***** Input data

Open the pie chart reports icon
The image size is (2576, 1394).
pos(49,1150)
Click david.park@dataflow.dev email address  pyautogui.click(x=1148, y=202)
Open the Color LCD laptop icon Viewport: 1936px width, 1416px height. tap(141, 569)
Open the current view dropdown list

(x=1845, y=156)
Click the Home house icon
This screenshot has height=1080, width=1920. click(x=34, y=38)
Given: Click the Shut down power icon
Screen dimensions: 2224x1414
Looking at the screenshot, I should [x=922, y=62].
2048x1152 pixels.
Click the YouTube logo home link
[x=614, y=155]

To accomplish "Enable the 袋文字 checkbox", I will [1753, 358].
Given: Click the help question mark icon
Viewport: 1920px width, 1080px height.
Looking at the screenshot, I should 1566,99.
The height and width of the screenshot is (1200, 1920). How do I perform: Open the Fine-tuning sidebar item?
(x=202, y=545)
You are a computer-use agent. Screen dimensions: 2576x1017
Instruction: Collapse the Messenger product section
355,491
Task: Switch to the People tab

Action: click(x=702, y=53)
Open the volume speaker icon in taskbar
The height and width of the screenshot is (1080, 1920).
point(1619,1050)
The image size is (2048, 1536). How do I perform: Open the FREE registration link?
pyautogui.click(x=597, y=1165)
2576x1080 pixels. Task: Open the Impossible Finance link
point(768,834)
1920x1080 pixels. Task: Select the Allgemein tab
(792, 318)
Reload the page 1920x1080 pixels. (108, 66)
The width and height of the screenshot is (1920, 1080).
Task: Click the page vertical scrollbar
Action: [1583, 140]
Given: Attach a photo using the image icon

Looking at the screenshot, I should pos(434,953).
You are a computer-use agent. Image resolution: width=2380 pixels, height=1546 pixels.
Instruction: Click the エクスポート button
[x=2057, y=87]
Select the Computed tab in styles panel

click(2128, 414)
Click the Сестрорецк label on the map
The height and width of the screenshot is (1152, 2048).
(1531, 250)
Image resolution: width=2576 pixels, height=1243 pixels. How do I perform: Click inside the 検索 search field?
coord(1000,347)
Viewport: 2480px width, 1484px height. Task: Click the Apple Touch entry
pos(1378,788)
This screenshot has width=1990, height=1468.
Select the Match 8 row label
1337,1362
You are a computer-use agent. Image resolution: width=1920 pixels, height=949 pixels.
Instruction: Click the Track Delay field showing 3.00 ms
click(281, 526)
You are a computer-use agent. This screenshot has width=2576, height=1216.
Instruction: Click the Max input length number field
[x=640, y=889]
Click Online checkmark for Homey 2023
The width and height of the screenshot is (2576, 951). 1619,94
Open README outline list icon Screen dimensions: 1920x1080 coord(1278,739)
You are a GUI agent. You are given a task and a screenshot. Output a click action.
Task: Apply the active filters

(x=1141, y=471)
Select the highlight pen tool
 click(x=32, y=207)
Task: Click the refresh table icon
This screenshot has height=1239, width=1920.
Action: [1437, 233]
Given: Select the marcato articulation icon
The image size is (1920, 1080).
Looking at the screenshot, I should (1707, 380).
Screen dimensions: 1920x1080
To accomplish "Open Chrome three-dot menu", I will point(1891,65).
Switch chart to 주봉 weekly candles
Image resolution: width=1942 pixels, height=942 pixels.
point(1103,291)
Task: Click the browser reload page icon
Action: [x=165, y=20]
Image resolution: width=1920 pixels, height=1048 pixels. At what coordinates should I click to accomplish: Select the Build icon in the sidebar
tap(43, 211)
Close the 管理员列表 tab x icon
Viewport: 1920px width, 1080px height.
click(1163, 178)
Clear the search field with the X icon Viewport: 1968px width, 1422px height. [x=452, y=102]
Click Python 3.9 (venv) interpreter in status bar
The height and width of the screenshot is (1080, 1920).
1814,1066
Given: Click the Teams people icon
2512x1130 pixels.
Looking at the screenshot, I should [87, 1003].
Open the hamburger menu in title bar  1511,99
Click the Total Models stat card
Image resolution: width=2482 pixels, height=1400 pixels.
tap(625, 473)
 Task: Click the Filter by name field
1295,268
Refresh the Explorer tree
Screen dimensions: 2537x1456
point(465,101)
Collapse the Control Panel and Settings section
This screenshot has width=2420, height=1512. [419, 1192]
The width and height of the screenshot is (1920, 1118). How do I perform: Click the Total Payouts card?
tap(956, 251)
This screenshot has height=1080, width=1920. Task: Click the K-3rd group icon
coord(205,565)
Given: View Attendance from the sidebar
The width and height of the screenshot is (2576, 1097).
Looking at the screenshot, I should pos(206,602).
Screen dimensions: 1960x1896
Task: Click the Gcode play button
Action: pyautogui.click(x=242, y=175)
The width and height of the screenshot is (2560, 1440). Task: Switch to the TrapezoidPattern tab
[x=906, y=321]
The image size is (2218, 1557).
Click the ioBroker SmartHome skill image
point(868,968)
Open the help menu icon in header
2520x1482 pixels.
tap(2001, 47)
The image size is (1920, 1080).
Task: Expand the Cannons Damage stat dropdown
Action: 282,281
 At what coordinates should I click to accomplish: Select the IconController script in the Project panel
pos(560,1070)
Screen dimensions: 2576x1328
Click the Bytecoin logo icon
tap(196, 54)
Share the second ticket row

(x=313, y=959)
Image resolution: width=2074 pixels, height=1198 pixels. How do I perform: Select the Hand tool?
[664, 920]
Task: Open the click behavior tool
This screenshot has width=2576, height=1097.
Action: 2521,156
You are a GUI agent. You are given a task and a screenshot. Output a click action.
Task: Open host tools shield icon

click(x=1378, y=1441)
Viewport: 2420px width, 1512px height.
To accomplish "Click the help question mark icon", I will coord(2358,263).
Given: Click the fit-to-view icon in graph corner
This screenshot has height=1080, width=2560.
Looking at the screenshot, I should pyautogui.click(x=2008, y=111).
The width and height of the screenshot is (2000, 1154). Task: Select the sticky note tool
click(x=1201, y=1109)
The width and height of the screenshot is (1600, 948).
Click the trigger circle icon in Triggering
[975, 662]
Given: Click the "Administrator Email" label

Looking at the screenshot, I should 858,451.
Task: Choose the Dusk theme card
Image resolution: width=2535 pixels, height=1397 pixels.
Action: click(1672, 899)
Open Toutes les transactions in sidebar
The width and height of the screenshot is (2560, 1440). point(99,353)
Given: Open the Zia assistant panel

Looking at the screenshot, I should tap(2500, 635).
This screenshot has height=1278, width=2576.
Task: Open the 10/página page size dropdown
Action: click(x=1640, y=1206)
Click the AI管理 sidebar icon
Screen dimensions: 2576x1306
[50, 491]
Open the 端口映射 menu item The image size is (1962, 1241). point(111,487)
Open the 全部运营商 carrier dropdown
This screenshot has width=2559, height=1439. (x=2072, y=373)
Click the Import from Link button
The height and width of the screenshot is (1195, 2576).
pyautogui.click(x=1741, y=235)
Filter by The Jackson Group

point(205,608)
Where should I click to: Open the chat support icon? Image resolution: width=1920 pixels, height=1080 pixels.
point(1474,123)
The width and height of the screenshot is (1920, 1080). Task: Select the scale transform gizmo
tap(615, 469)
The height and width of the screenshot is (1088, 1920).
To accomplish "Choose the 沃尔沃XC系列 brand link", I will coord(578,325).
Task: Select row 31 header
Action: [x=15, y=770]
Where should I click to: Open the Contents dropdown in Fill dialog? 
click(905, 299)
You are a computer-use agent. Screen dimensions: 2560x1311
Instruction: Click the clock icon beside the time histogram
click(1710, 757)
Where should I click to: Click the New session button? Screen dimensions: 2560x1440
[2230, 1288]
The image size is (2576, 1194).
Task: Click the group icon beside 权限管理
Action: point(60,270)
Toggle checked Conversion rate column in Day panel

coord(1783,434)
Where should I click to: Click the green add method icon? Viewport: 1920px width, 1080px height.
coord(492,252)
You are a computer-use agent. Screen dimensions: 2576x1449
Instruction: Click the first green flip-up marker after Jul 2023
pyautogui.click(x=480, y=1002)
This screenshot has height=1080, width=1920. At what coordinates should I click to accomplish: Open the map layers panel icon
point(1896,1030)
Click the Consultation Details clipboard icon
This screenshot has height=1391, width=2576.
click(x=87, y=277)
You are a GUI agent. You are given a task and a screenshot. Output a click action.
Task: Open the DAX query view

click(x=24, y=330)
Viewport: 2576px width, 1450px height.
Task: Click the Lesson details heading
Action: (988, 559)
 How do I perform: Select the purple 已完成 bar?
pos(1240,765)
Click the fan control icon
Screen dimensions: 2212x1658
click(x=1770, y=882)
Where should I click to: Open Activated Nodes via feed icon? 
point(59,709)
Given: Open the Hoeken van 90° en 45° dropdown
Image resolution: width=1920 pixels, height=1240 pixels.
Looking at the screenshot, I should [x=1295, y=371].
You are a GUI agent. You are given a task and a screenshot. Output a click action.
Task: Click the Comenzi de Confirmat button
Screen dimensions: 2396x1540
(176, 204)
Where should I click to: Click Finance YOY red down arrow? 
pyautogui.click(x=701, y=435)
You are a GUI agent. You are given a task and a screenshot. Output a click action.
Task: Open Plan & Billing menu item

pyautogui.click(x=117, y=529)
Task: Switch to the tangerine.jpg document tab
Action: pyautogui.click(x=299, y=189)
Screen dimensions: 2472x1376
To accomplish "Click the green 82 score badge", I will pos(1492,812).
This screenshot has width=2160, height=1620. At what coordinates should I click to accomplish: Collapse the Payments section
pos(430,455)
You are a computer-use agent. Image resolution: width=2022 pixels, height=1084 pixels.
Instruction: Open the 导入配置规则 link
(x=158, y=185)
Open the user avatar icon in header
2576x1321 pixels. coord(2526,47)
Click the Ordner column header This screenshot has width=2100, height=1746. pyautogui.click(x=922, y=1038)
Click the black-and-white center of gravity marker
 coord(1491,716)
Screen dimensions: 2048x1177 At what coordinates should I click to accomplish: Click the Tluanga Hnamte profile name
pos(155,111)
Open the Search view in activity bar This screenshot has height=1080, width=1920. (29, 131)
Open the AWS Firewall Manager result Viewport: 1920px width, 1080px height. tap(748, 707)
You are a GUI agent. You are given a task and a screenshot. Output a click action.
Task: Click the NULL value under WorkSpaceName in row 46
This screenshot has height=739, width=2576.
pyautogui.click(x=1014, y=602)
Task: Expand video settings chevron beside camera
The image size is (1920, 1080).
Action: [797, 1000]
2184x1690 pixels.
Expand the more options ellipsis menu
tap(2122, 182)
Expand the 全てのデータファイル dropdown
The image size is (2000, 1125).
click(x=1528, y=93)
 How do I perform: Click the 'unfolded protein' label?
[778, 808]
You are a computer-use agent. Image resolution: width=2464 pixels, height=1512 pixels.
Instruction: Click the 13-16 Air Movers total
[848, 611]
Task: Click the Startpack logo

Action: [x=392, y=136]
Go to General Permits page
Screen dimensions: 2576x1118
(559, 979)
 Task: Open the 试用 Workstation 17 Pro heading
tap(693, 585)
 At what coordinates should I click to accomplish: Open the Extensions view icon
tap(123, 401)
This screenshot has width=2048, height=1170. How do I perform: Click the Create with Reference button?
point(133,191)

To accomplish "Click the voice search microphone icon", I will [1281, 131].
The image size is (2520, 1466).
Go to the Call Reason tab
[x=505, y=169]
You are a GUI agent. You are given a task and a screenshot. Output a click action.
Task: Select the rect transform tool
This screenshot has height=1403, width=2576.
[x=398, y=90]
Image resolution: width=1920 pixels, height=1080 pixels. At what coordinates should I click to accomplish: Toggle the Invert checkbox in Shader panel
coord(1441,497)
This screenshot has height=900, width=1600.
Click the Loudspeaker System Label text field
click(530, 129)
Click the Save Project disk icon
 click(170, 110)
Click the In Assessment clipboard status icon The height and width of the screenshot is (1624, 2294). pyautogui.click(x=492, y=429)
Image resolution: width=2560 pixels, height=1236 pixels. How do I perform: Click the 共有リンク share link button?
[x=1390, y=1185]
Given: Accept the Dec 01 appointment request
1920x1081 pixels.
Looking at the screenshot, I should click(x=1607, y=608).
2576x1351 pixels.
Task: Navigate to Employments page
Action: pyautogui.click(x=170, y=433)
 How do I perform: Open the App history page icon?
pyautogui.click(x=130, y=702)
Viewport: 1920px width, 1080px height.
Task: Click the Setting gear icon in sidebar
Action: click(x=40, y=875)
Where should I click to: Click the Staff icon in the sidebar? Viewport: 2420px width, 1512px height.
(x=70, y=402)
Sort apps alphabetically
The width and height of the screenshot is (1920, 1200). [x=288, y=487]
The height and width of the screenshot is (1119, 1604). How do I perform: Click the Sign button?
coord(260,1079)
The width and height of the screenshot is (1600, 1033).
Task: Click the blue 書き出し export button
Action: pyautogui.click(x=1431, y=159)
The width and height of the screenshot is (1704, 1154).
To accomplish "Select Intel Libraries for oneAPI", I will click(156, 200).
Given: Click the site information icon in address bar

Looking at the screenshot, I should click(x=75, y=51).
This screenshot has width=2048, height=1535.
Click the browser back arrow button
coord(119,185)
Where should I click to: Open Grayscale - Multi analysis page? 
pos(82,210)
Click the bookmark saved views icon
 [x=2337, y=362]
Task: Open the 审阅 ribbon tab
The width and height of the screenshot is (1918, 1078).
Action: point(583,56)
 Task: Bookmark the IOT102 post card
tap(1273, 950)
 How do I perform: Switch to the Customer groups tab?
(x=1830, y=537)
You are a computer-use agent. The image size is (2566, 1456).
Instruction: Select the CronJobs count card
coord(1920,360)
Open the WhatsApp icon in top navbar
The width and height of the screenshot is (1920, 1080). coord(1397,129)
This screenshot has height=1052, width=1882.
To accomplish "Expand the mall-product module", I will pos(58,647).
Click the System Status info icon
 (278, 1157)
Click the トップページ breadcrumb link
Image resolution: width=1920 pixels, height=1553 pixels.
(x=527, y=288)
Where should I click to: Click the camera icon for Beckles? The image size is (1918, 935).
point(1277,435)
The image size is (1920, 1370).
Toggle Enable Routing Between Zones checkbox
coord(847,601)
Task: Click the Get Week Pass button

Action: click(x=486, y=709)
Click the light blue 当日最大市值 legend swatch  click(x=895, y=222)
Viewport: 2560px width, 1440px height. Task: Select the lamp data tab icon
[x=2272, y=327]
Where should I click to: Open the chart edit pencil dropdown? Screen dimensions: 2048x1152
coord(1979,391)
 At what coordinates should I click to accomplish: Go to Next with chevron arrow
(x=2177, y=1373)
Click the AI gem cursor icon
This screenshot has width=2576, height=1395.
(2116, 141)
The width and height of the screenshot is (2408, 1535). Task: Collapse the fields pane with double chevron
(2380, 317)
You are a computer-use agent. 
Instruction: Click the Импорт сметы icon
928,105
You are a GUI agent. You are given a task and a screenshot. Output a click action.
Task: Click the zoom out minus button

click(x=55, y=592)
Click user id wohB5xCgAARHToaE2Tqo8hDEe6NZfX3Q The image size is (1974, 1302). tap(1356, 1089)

**********

What to do:
Using the entries above, copy out all lines that contain the string "question".

Solved exercise:
Given: Click the help question mark icon
To accomplish "Click the help question mark icon", I will coord(2358,263).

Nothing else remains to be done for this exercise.